How Masks are Used for Optimisation

Perform complex optimisations with masks by specifying a variable goal. Apply the mask correctly to avoid undesired results.

See Figure 1 for a graphical representation of the mask. This is useful for validating that the mask data is correct, particularly when working with a large number of data points imported from an external file.

Figure 1. The desired frequency response of a Ku-band waveguide filter (indicated in green) with a mask (indicated in blue) and (b) the Add optimisation mask dialog.

All the calculated points that satisfy the criteria for the goal type and name are added to a long array of values and then compared to the mask. The following examples illustrate the usage of masks during optimisation.

Example 1: Optimisation of a Far Field Pattern at a Single Frequency

Create the mask with the required shape and the far field request that is compared to the mask. The first point (angle) in the far field calculation map to the first point in the mask and the last point (angle) in the far field calculation map to the last point in the mask. All other points of the far field is compared to points in the mask (linear interpolation is used to ensure a continuous mask).

Example 2: Optimisation for a Specific Gain Profile over Frequency

Create the far field request containing a single far field point. There after create the mask that contains the gain profile over frequency. The gain at the first frequency map to the first point in the mask and the gain at the last frequency map to the last point in the mask. The gain at the frequency values within the range are compared to the values in the mask using linear interpolation.

Example 3: Optimisation for a Varying Far Field (Gain) Profile Over Frequency

Using a combination of the two examples above create a complex optimisation requiring a predefined far field/gain pattern that changes as a function of frequency.

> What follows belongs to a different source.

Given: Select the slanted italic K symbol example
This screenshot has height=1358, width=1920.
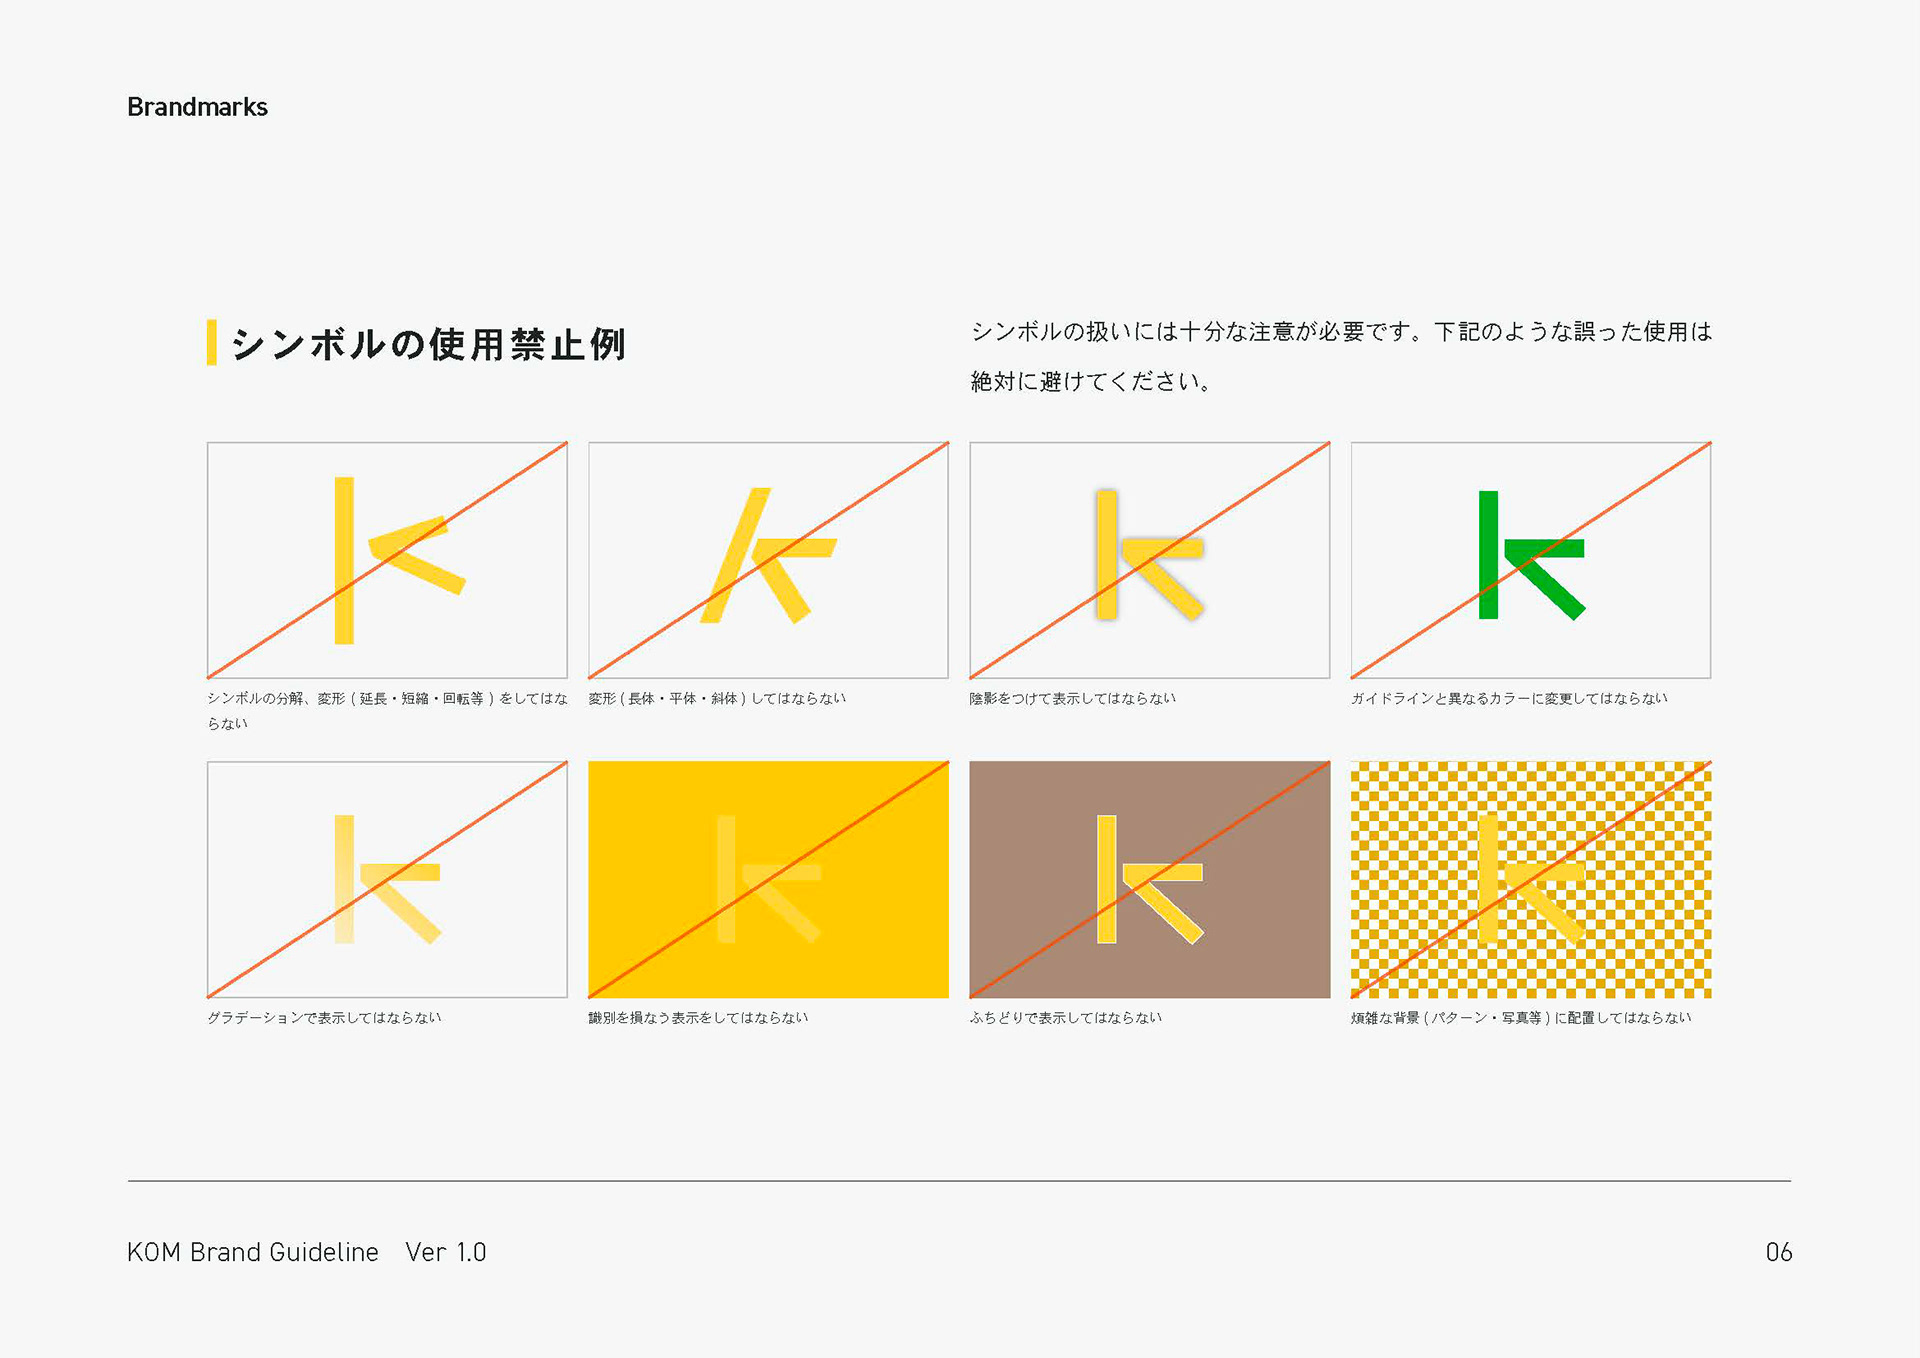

Create the multi-point far field requests for each frequency. There after create a mask that the first point of the mask map to the first point in the far field request at the first frequency. The last point in the mask map to the last point of the far field request of the last frequency. If the required far field pattern is unchanged over frequency then the mask contains the same far field pattern repeated N times, where N is the number of frequency points.

Warning: Optimisation does not fail due to an incorrect mask, but the optimum results could be unexpected.